By Ravi Nanga
AS the Covid-19 Regulations are relaxed and more businesses are allowed to re-open, the true impact of the pandemic will start to evolve.
We have seen the widespread impact that measures taken to combat the pandemic has had on global economies and the travel and leisure businesses have taken a particularly heavy battering. Many would have read of airlines going bankrupt and others laying-off staff by the thousands. Many large businesses have decided to scale back operations and close retail outlets by the hundreds, unfortunately impacting on employees.
Like with the rest of the world, Trinidad and Tobago is not immune to the impact of the pandemic.
Amongst the first businesses to have felt the impact here were the bars, cinemas and restaurants.
Even with a phased opening and eventual full opening, it is not sure how these businesses will be affected.
For example, with the limit on in-house dining and congregations, it may be necessary to reduce staff.
How then does a business determine which employee will be impacted and who will not?
Does an employee who has been earmarked for termination have any rights and entitlement?
In circumstances where the operations of a business have been reduced, for whatever reason and there exists a surplus of labour, a business is permitted to retrench workers through redundancy. That is, where there no longer exists work to engage an employee and he is now redundant to the business.
In TT there is the Retrenchment and Severance Benefits Act which lays out the procedure for retrenching an employee. A surplus of labour occurs where there is simply more staff than available work.
For example, taking the business of a restaurant. A restaurant may be opened for lunch and dinner and have two or three shifts, operating for a certain period of time.
Currently there is no in-house dining permitted, so that it is immediately apparent that the job of waiters and bar tenders may be impacted. Accordingly, there will be a surplus of labour as these jobs no longer exist.

● What this exercise asks
1. Turn the paragraph in the piece on Covid-19 retrenchment that begins "We have seen the widespread impact" into a short bulleted list that keeps its main facts.
2. Write the next paragraph of the piece on Covid-19 retrenchment, picking up after its final sentence.
The material that comes next is from a separate source.

● Raw data
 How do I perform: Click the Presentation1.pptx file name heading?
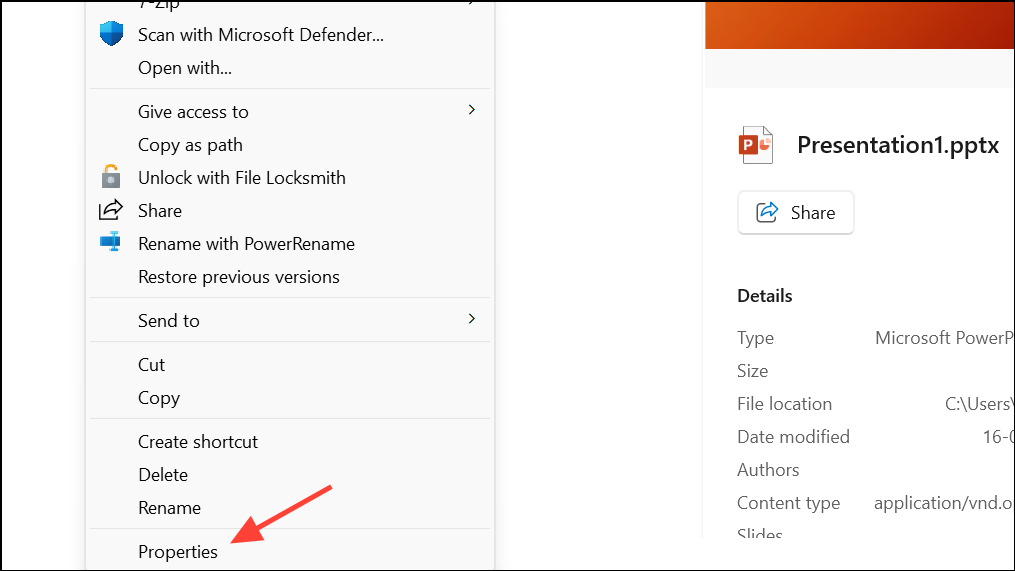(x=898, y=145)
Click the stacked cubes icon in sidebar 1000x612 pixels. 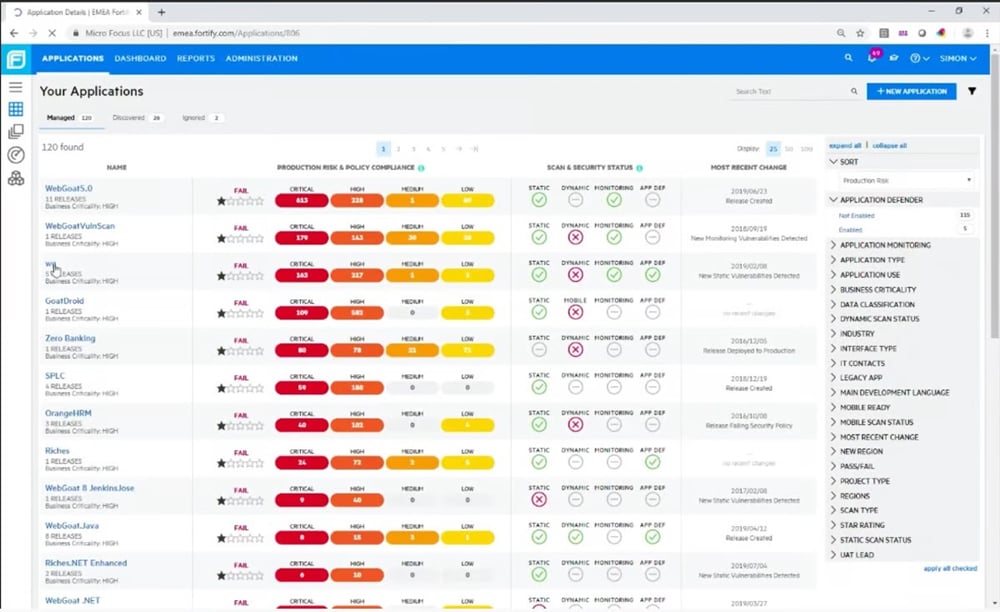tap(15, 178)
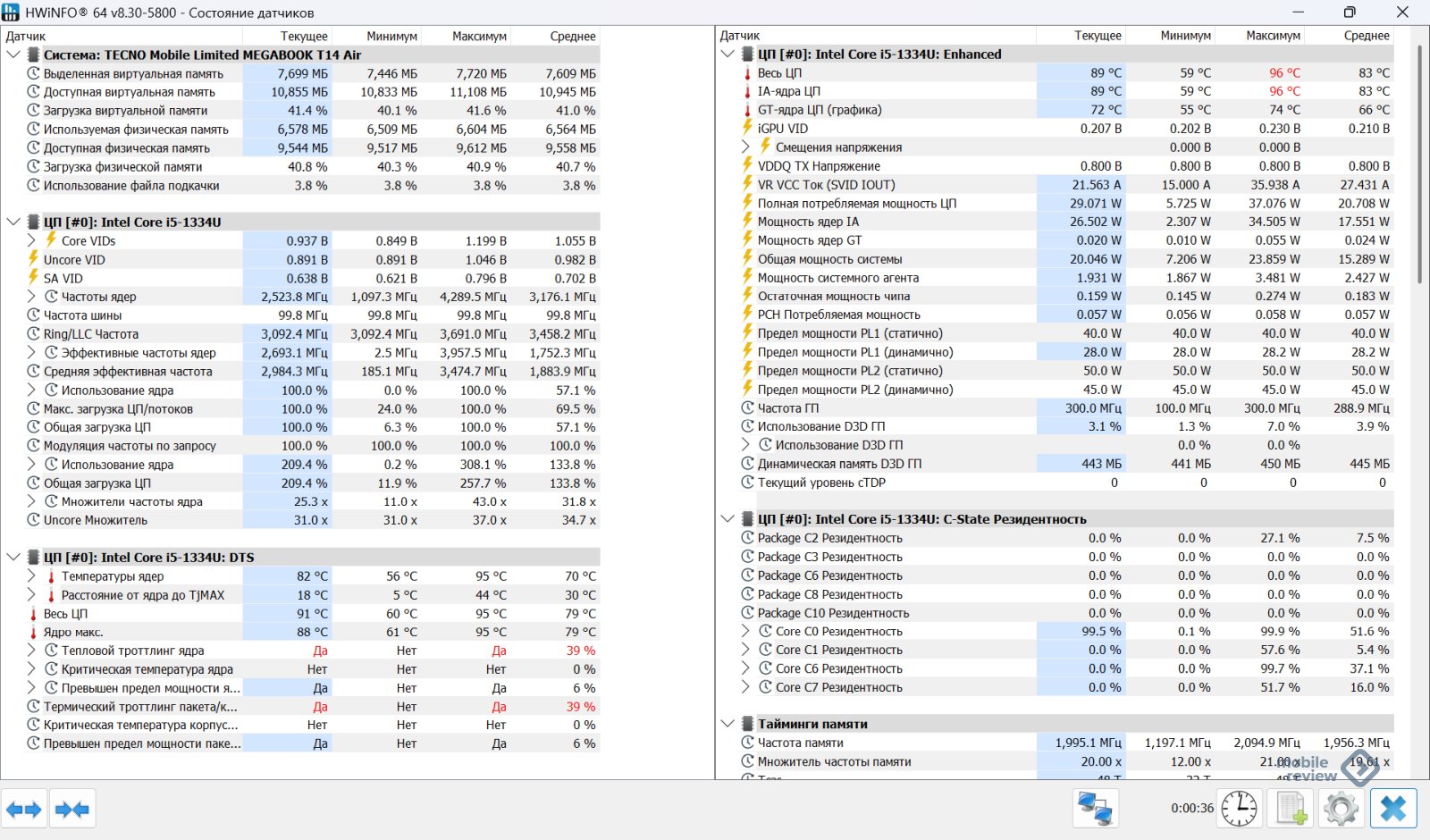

● Set of answers
1.
- Pandemic measures have hit economies around the world, and travel and leisure businesses have been hit especially hard.
- Some airlines have gone bankrupt, and others have laid off thousands of staff.
- Many large businesses are scaling back and closing hundreds of retail outlets, which hurts their employees.

2.
It is of course open to a business to temporarily lay off an employee in the hope that business will return to normal. However, where it is not possible to do so, the business may have no choice but to retrench an employee. Where there is a surplus of labour and it is apparent that that state of affairs will continue to exist for the foreseeable future, the law allows an employer to retrench an employee. Where it becomes necessary to undertake retrenchment, it will be necessary for the employer to follow the provisions of the act.
Depending on the size of the undertaking, the employer will be required to rationalise the operations in order to determine whether it is possible to absorb a particular type of employee.
For example, going back to the restaurant business, a restaurant may decide to increase its take out business. Therefore, there may be a need for more staff to take orders curb side, so that waiters may be utilised in that regard. However, before an employer can change the terms and conditions of work in this manner, it is necessary to consult with the employee and indicate that his job no longer exists, but there may be another type of work available. It is open to the employee to either agree to the new job or accept retrenchment.
In the event it is not possible to retain staff in a new position, a retrenchment must be done in a structured manner. For example, the employer must serve notice on the employee advising him of the retrenchment. The employer must explain what steps were taken in determining that this was a case of redundancy and on what basis the employee was chosen.
In deciding which employee should be retrenched there is a principle known as LiFo, which stands for last in, first out.
Therefore, in the event there exists a redundancy, the last person to have been employed or the newest employee (last in) will be the first person to be retrenched (first out).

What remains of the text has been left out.